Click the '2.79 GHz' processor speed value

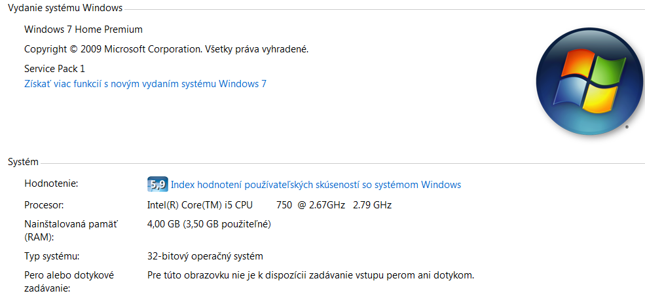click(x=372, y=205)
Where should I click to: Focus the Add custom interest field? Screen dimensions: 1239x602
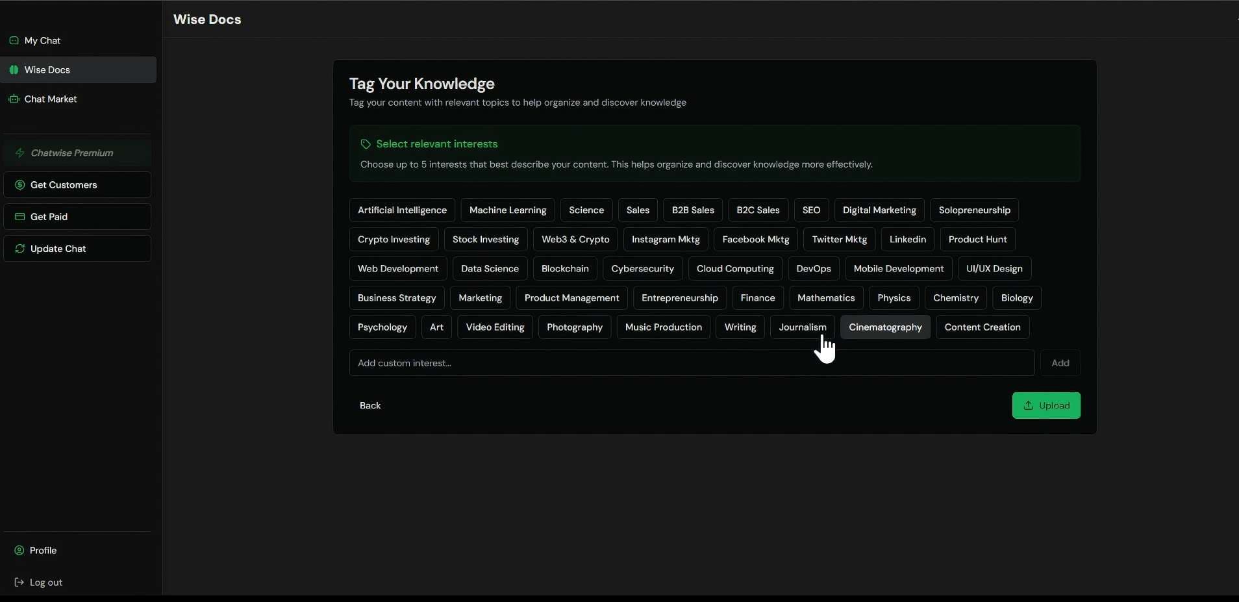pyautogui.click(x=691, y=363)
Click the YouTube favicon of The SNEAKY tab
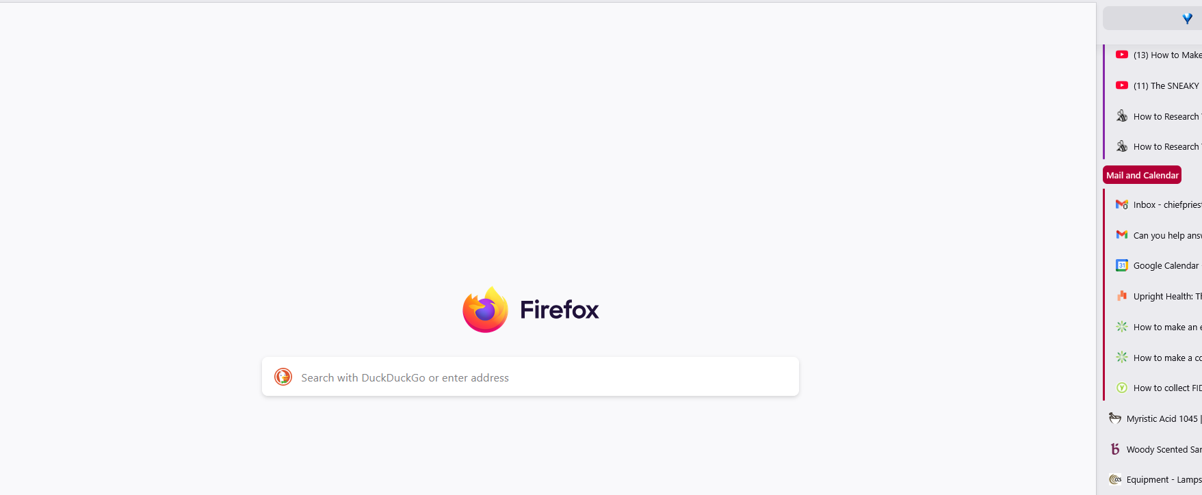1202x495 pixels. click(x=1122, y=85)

* * *

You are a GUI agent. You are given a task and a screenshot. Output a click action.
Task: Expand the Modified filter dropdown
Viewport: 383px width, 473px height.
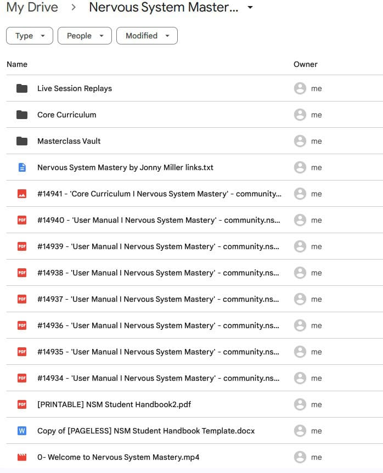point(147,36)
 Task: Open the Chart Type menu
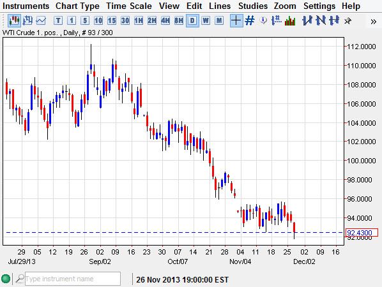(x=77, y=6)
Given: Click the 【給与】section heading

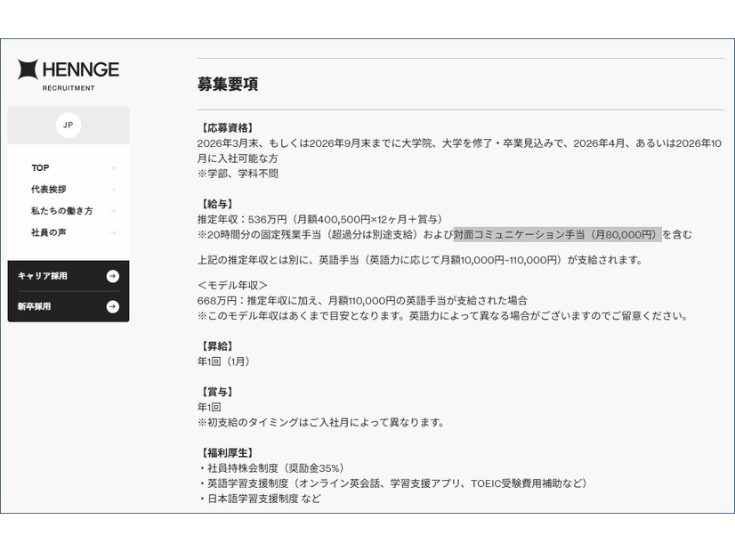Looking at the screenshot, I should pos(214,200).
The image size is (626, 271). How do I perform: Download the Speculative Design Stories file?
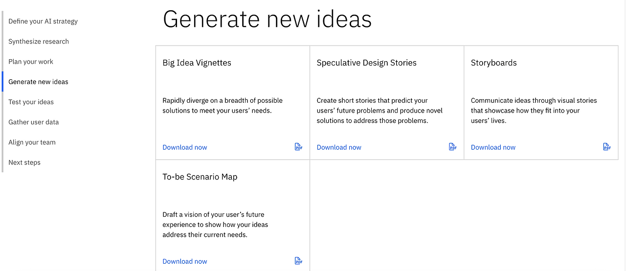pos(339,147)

...

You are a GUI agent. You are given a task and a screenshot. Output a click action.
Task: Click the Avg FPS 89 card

- Objective -
Can you copy the records above, starting at the line that contains "Task: Open the Chart Type menu" and stopping after the line that contains "pos(339,147)"? Leave the pictures out of your copy.

- Exercise result -
 Task: Open the Chart Type menu
(x=77, y=6)
Given: Click the 【給与】section heading

Looking at the screenshot, I should pos(214,200).
The image size is (626, 271). How do I perform: Download the Speculative Design Stories file?
pos(339,147)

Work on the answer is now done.